Chairman-Division of Cellular Biology, Hektoen Institute for Medical Research, Chicago, IL 60612, USA; Departments of Biochemistry and Urology, Rush University Medical Center, Chicago, IL 60612, USA; The Division of Urology, Stroger Hospital of Cook County, Chicago, IL 60612, USA.
Ther Adv Urol. 2011 Apr;3(2):51-7. doi: 10.1177/1756287211400493.
Antisense oligonucleotides (oligos) have been employed against in vivo and in vitro prostate cancer models targeting growth stimulatory gene products. While most oligos have targeted growth factors or their receptors, others have been directed against inhibitors of apoptosis. In LNCaP cells we evaluated a set of oligos which targeted and comparably suppressed the expression of the apoptosis inhibitor protein Bcl-2. LNCaP cells adapted to this restoration of apoptosis with a compensatory suppression of caspase-3 expression, a nontargeted promoter of this process.
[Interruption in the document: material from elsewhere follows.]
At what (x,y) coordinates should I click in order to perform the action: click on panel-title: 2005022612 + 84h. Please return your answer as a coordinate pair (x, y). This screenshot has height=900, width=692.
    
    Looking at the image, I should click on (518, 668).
In a continuation of this study we now evaluate the expression of the androgen receptor (AR) following oligo mediated regulation of apoptosis with suppression of Bcl-2.
Monospecific and bispecific oligos directed against Bcl-2 suppressed both the targeted Bcl-2 protein (an inhibitor of apoptosis) and the nontargeted caspase-3 (a promoter of apoptosis), potentially negating the effect on apoptosis produced by specific inhibition of Bcl-2. In contrast, the expression of the AR was significantly enhanced by each type of oligo.
This suggests that when Bcl-2 expression is inhibited there are compensatory changes in the expression of additional proteins which regulate tumor growth, apoptosis and cell survival, and in this scenario might increase or re-establish hormonal sensitivity. If tumors variants are selected which evade gene therapy additional mechanisms of compensation must be identified and subsequently suppressed. These experiments identify pathways by which tumors can develop resistance to gene therapy and suggests additional targets for intervention.
反义寡核苷酸(oligos)已被用于针对前列腺癌的体内和体外模型,以靶向生长刺激基因产物。虽然大多数寡核苷酸针对生长因子或其受体,但其他寡核苷酸则针对凋亡抑制剂。在 LNCaP 细胞中,我们评估了一组针对凋亡抑制剂蛋白 Bcl-2 并可比较地抑制其表达的寡核苷酸。LNCaP 细胞通过 caspase-3 表达的代偿性抑制来适应这种凋亡的恢复,caspase-3 是该过程的非靶向启动子。在这项研究的延续中,我们现在评估了在 Bcl-2 介导的凋亡调节后,雄激素受体(AR)的表达。
针对 Bcl-2 的单特异性和双特异性寡核苷酸均抑制了靶向 Bcl-2 蛋白(凋亡抑制剂)和非靶向 caspase-3(凋亡促进剂),可能否定了对 Bcl-2 特异性抑制产生的凋亡作用。相比之下,每种寡核苷酸都显著增强了 AR 的表达。
这表明,当 Bcl-2 表达被抑制时,会有额外的蛋白质表达发生代偿性变化,这些蛋白质调节肿瘤生长、凋亡和细胞存活,并且在这种情况下可能会增加或重新建立激素敏感性。如果肿瘤变体逃避基因治疗,必须识别并随后抑制其他代偿机制。这些实验确定了肿瘤对基因治疗产生抗性的途径,并提示了其他干预目标。